▸ GIVEN INSTRUCTION 1
Please summarize the statement on human rights in North Korea in two sentences.

▸ GIVEN TEXT
◆ ◆ ◆ ◆ ◆ ◆ ◆
Human Rights in North Korea: Some Recommendations for the Obama Administration

Roberta Cohen
Roberta Cohen Former Brookings Expert, Co-Chair Emeritus - Committee for Human Rights in North Korea

April 30, 2009

This statement was given at the Heritage Foundation conference “North Korean Human Rights: Recommendations for the Obama administration and the U.S. Congress.”

The North Korean human rights record is one of the most egregious in the world, yet the United States has not to date found an effective way to address the issue. In fact, human rights have been largely downplayed or excluded from discussions with North Korea. I would therefore propose to the Obama administration the development of a strategy for integrating human rights into any future dealings, be they multilateral or bilateral, with North Korea.

Conceptually, human rights should not be considered an add-on or after thought to nuclear negotiations but an issue in its own right that the United States stands behind. Indeed, negotiations focused narrowly on nuclear weapons will not become sustainable in the long term unless they are grounded in a broader more solid framework. Nor should human rights be perceived or wielded as a weapon intended to provoke the immediate collapse of the North which then could overcome the South with refugees and huge rehabilitation costs. Rather it should serve as a means to pry open the North’s closed society gradually but firmly, press it to comply with international human rights standards, in particular those it has signed onto, help improve the lives of North Koreans, and bring North Korea into the community of nations. The nature of the regime after all has much bearing on its conduct at home and abroad. A deeper and more permanent peace and security on the Korean peninsula will depend upon commitment to basic standards of human rights.

A strategy to integrate human rights and humanitarian concerns into bilateral and multilateral talks should begin by identifying the human rights issues where progress might be achievable. One example would be families separated by the Korean War or who fled the country later on because of famine, extreme poverty or political persecution. The International Committee of the Red Cross, which has expert tracing and reunification facilities and is present in Pyongyang, should be brought in to handle and speed up responses for visits, especially from persons over 70 who may never see their families again.
◆ ◆ ◆ ◆ ◆ ◆ ◆
▸ EXCERPTED DATA
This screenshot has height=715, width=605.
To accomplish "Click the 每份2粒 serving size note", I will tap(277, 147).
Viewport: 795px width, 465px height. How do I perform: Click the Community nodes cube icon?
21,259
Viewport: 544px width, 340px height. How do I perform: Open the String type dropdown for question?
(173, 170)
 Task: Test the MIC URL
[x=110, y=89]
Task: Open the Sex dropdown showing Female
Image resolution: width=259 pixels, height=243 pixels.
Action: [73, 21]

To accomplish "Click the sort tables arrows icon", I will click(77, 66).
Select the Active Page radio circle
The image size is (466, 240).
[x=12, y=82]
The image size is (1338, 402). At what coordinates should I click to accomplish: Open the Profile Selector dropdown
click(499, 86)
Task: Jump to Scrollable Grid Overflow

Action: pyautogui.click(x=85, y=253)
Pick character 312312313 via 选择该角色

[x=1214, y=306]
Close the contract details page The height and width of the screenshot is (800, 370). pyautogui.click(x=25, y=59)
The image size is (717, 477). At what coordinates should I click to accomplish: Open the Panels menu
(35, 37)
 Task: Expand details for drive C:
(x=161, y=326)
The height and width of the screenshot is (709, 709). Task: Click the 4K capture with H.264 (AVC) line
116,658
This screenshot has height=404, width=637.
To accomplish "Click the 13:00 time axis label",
◆ ◆ ◆ ◆ ◆ ◆ ◆
▸ GIVEN INSTRUCTION 2
Transcribe the records without any change, from the line that contains "The height and width of the screenshot is (709, 709)." through the end of the records, including both of those lines.

▸ TASK RESPONSE 1
The statement says that North Korea's human rights record is among the world's most egregious and that the United States has not found an effective way to address it. It proposes that the Obama administration integrate human rights into future dealings with North Korea as an issue in its own right rather than an add-on to nuclear talks, starting with achievable issues such as separated families, where the International Committee of the Red Cross should be brought in to speed up visits.

▸ TASK RESPONSE 2
The height and width of the screenshot is (709, 709). Task: Click the 4K capture with H.264 (AVC) line
116,658
This screenshot has height=404, width=637.
To accomplish "Click the 13:00 time axis label",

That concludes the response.